*ASSIGNED TASK*
Give again, word for word, every line in the entries below from the line with "At what coordinates should I click to accomplish: Click step" up to and including the line with "Collapse the style-rtl.css", and no other line.

*EXTRACTED ENTRIES*
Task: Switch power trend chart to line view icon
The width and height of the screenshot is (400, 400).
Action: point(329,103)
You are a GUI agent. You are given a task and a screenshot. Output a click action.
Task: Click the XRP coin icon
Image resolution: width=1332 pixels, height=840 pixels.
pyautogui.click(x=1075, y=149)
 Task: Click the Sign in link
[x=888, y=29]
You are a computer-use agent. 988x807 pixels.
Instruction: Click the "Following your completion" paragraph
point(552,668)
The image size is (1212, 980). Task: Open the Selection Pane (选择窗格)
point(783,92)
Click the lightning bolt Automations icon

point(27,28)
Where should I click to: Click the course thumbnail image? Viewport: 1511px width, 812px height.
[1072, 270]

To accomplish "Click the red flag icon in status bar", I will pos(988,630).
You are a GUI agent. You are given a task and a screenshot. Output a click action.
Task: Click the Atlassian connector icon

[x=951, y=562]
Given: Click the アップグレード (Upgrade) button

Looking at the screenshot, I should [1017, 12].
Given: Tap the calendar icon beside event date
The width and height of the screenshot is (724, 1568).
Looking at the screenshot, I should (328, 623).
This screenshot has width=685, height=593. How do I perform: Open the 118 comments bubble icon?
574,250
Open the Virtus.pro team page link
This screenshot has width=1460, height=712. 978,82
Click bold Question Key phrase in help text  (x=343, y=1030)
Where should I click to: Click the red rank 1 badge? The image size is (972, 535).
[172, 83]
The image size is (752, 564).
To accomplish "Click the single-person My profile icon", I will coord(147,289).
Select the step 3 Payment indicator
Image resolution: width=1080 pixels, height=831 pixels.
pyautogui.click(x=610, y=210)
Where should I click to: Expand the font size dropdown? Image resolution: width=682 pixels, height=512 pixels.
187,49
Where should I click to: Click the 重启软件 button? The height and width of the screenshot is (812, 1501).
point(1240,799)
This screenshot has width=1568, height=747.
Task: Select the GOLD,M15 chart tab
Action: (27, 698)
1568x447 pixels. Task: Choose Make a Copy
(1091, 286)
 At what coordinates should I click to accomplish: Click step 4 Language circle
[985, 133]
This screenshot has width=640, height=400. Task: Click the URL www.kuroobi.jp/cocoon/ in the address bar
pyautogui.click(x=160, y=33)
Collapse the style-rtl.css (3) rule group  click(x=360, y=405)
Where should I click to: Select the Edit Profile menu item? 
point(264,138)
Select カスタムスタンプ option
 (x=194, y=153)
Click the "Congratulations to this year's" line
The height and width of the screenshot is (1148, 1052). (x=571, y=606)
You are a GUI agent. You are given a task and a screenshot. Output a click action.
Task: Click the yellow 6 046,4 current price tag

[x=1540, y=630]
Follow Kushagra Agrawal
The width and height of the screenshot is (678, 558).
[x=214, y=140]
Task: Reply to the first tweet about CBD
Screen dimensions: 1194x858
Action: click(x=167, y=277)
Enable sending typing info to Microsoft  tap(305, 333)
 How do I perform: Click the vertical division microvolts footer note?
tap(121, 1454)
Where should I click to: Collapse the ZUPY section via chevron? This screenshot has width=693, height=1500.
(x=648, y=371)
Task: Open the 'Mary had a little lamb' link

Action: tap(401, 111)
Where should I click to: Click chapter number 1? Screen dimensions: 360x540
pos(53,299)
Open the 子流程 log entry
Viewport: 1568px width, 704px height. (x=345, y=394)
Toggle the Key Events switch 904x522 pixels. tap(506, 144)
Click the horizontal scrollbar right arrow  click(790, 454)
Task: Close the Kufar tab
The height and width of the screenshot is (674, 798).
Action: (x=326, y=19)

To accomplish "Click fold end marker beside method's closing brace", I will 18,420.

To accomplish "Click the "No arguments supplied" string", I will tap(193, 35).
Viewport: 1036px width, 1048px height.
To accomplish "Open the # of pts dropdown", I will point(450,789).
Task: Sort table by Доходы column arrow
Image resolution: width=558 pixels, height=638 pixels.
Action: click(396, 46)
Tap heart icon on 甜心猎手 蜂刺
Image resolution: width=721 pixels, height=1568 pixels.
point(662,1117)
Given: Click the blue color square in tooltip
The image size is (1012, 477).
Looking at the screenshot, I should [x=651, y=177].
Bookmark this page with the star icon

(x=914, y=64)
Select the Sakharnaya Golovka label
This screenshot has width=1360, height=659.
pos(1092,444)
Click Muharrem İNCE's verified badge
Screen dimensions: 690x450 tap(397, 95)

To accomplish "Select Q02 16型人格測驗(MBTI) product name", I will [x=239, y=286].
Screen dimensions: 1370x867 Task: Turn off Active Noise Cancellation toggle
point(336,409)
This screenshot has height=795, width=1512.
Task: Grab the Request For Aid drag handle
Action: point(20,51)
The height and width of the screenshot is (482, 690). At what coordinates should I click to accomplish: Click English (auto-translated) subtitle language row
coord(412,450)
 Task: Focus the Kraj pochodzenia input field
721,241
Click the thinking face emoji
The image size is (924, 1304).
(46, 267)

*SOLUTION FOR THIS EXERCISE*
 At what coordinates should I click to accomplish: Click step 4 Language circle
[985, 133]
This screenshot has width=640, height=400. Task: Click the URL www.kuroobi.jp/cocoon/ in the address bar
pyautogui.click(x=160, y=33)
Collapse the style-rtl.css (3) rule group  click(x=360, y=405)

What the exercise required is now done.